Collected data
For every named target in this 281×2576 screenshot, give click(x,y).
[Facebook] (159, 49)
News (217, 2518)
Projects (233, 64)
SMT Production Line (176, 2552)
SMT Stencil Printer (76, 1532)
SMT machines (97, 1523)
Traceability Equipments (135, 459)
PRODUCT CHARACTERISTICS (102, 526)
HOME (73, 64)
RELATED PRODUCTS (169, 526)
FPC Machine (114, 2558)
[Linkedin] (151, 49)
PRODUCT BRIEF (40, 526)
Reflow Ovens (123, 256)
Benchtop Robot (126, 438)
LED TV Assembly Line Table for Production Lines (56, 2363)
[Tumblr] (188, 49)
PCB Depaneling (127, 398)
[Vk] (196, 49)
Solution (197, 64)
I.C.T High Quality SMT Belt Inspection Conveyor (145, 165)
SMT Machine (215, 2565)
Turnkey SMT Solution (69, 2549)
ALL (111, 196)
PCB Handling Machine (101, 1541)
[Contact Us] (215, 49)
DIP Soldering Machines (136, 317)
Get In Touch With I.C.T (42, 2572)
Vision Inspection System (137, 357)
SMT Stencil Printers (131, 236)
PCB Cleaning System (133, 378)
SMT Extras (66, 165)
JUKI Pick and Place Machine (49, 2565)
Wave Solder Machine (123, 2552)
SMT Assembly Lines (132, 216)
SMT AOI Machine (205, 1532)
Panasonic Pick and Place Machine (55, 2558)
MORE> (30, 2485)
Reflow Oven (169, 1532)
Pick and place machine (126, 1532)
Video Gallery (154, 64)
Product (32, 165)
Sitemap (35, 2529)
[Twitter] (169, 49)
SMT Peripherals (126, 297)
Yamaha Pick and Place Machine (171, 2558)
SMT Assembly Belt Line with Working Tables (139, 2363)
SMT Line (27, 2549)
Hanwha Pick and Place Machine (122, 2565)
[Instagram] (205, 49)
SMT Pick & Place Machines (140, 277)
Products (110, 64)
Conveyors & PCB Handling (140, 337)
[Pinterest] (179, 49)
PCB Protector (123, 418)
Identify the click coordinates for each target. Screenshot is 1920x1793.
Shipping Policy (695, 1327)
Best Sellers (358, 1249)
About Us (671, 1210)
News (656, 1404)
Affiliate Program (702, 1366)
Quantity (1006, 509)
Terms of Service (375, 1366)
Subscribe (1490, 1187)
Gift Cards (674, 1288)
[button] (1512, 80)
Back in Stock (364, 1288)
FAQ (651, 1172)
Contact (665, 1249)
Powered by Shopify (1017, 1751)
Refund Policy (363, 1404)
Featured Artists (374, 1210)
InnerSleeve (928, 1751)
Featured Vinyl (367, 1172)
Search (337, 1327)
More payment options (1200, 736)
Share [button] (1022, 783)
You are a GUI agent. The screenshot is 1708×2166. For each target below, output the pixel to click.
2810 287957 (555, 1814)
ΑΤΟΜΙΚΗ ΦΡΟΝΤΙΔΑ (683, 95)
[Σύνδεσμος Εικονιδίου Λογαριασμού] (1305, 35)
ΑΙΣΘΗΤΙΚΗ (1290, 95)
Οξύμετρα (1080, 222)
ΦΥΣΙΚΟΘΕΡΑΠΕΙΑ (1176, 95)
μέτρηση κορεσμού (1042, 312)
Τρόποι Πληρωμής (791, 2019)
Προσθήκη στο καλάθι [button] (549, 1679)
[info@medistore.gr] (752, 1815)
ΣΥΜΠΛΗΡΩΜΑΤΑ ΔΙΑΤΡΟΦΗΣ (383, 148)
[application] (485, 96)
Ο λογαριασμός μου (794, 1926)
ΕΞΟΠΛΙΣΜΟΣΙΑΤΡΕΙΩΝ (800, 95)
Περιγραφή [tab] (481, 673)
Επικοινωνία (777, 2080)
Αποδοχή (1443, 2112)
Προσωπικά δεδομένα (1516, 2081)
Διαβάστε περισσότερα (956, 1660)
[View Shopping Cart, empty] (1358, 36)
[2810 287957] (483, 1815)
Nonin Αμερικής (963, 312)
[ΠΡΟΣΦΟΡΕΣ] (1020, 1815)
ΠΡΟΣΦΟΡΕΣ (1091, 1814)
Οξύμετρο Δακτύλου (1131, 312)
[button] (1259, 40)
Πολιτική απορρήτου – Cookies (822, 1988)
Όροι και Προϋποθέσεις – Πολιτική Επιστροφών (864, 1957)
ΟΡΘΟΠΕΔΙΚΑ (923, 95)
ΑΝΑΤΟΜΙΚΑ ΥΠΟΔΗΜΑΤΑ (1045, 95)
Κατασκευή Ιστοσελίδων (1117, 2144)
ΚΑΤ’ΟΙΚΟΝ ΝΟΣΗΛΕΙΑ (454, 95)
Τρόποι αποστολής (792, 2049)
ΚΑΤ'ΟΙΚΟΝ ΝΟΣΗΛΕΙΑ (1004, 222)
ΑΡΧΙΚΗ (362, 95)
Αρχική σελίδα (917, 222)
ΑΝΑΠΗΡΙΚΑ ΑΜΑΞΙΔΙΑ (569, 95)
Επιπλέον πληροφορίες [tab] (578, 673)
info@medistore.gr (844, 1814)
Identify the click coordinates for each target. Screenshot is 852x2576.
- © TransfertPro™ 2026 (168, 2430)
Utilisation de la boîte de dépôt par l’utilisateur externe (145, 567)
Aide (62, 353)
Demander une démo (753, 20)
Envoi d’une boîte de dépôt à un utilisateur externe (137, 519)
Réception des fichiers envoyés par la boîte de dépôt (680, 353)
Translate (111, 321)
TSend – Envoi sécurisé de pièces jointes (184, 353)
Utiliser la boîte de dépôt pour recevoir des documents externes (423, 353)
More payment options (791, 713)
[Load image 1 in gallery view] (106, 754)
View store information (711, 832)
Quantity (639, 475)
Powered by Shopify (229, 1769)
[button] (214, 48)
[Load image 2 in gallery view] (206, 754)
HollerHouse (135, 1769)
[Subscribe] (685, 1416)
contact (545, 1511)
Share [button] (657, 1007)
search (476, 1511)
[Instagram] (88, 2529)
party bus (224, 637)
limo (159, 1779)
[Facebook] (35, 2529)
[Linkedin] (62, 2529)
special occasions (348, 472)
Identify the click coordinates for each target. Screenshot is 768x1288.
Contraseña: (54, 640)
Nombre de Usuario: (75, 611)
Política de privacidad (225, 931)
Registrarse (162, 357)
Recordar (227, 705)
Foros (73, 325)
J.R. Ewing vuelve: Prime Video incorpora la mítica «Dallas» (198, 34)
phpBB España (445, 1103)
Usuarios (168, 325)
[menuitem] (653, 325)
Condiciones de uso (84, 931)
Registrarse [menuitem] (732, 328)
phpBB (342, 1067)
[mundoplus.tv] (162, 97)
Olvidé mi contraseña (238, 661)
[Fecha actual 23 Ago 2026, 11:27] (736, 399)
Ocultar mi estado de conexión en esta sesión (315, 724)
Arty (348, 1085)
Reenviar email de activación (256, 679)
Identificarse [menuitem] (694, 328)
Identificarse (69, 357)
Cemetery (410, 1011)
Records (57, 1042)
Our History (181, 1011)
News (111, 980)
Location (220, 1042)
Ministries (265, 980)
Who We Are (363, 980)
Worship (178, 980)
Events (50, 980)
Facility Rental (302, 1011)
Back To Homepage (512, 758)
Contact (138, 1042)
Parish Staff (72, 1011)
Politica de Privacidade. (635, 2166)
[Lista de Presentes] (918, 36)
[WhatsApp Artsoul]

*Task*:
All that belongs in your answer is the stretch of entries above from the line with "News (217, 2518)" through the line with "Benchtop Robot (126, 438)", printed exactly.

*Reply*:
News (217, 2518)
Projects (233, 64)
SMT Production Line (176, 2552)
SMT Stencil Printer (76, 1532)
SMT machines (97, 1523)
Traceability Equipments (135, 459)
PRODUCT CHARACTERISTICS (102, 526)
HOME (73, 64)
RELATED PRODUCTS (169, 526)
FPC Machine (114, 2558)
[Linkedin] (151, 49)
PRODUCT BRIEF (40, 526)
Reflow Ovens (123, 256)
Benchtop Robot (126, 438)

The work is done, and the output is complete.